**SUPPLIED TEXT**

[Start of Attachment]

The Clinton Campaign unveiled their health care plan this week. It features a mixed bag of carrots and sticks that are to end the cost spiral and give universal coverage for all Americans (see note 1 below for summary). HillaryCareII will be financed by increasing taxes for the rich and reinvesting the savings from running a more efficient system. Efficiencies will be gained by promoting the adoption of information technology to cut costs, research and promotion of best practices for providers and paying for prevention rather than acute care.
HillaryCareII features the “Principles of Shared Responsibility”:
1. Drug companies should offer fair prices
2. Insurance companies should cover everyone regardless of pre-existing conditions, expectations of illness
3. Providers should collaborate to provide quality care
4. Employers should contribute to health coverage, large firms required to provide insurance; small business should take advantage of tax credits
5. Government will make insurance affordable through tax credits, provide a safety net so that insurance is not a financial burden, and will end cost spiral.
6. Individuals required to buy insurance
It is easy to see that while HillaryCare II may reach universal coverage for all Americans, it will not solve the problems of the current health system, including the cost spiral. This is because HillaryCareII does nothing to question the paradigm under which the current system rests: that government can rationally design the reimbursement mechanisms and set payment rates for provider services, the same governmental comand and control tactics that have failed int he past.

[End of Attachment]

**PROBLEM 1**
Answer these questions using the commentary on the Clinton health care plan:
(a) How does the commentary say HillaryCareII will be financed?
(b) According to the principles listed, what are large firms required to do?
(c) What paradigm does the commentary say HillaryCareII does nothing to question?
**PROBLEM 2**
For each statement, say whether it agrees with the commentary on the Clinton health care plan, and quote the words that decide it.
(a) The plan requires individuals to buy insurance.
(b) Small businesses are required to provide insurance under the plan.
(c) The commentary expects the plan to solve the cost spiral.
**PROBLEM 3**
Continue the commentary on the Clinton health care plan, beginning after its final sentence.

**GIVEN ENTRIES**
[Start of Attachment]

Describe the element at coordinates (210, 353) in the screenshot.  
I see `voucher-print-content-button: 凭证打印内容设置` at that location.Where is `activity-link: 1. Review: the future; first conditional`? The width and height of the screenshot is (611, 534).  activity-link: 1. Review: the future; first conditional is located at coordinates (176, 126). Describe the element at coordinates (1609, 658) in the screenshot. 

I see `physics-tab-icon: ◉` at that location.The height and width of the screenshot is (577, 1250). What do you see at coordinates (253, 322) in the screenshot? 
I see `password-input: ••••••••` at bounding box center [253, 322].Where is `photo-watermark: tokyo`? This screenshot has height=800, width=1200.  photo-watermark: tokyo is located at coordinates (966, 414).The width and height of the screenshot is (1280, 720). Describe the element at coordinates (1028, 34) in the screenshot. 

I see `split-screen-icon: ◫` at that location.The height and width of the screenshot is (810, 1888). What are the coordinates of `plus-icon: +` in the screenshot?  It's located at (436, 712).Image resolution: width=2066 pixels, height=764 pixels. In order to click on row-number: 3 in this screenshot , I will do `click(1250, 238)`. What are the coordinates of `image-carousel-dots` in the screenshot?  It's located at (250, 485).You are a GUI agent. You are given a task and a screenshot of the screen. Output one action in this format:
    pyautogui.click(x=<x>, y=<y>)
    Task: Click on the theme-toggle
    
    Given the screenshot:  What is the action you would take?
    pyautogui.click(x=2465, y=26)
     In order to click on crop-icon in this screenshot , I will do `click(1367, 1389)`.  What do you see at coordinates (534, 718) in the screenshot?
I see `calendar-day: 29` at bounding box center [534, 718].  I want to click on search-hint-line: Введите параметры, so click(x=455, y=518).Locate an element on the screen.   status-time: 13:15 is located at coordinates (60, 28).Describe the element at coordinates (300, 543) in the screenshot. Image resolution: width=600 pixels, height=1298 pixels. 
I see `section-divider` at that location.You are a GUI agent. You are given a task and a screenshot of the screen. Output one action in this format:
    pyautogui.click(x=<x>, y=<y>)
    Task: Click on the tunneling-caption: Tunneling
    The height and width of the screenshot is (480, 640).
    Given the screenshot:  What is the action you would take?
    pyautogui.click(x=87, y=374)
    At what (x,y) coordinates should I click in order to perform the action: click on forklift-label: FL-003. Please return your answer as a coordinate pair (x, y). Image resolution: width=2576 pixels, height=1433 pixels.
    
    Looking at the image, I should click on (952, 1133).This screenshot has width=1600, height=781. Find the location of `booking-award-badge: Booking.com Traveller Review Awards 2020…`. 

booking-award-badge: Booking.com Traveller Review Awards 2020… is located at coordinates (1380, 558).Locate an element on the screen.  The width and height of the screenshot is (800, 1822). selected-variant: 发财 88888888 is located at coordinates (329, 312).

[End of Attachment]

**EXERCISE ANSWER 1**
(a) It will be financed by increasing taxes for the rich and reinvesting the savings from running a more efficient system.
(b) Large firms are required to provide insurance.
(c) The paradigm that government can rationally design the reimbursement mechanisms and set payment rates for provider services.

**EXERCISE ANSWER 2**
(a) Yes: "Individuals required to buy insurance"
(b) No: "large firms required to provide insurance; small business should take advantage of tax credits"
(c) No: "it will not solve the problems of the current health system, including the cost spiral"

**EXERCISE ANSWER 3**
Democratic and Republican reform initiatives leave untouched Medicare’s command system of setting prices for health services based on costs of production. The prices of healthcare services (or any consumer good for that matter) are NOT based on the costs of labor, supplies, rent, capital, etc. Medicare administrators and their supporters in academia and government have the cause and effect relationship between prices and costs exactly backwards! Costs of production do not cause prices. Prices are set by the subjective judgments and valuations of individual producers and consumers exchanging goods in a free market, irrespective of production costs. In response to these prices and expected profits, entrepreneurs and business managers bid up the prices of factors of production like labor and supplies. That in the long run or that in perfectly competitive markets prices equal costs of production plus the interest rate is irrelevant. What determines the price of a service here and now is the short run adjustment mechanisms that allow producers to bid for factors of production to meet a consumer need and make a profit.
When Medicare tells providers what they will get paid for a heath service, it sends a signal to providers to bid up the prices of labor, supplies and equipment to meet the new price level. The result is a feedback loop between Medicare and providers, out of control costs, distortions in labor markets for physicians and nurses and a capital structure for health services ready to break down. The solution to the government induced mess in healthcare is as simple as it is politically incorrect: get the government out of the healthcare financing business, privatize Medicare and let the free market rationally allocate capital, labor and other resources based on consumer preferences.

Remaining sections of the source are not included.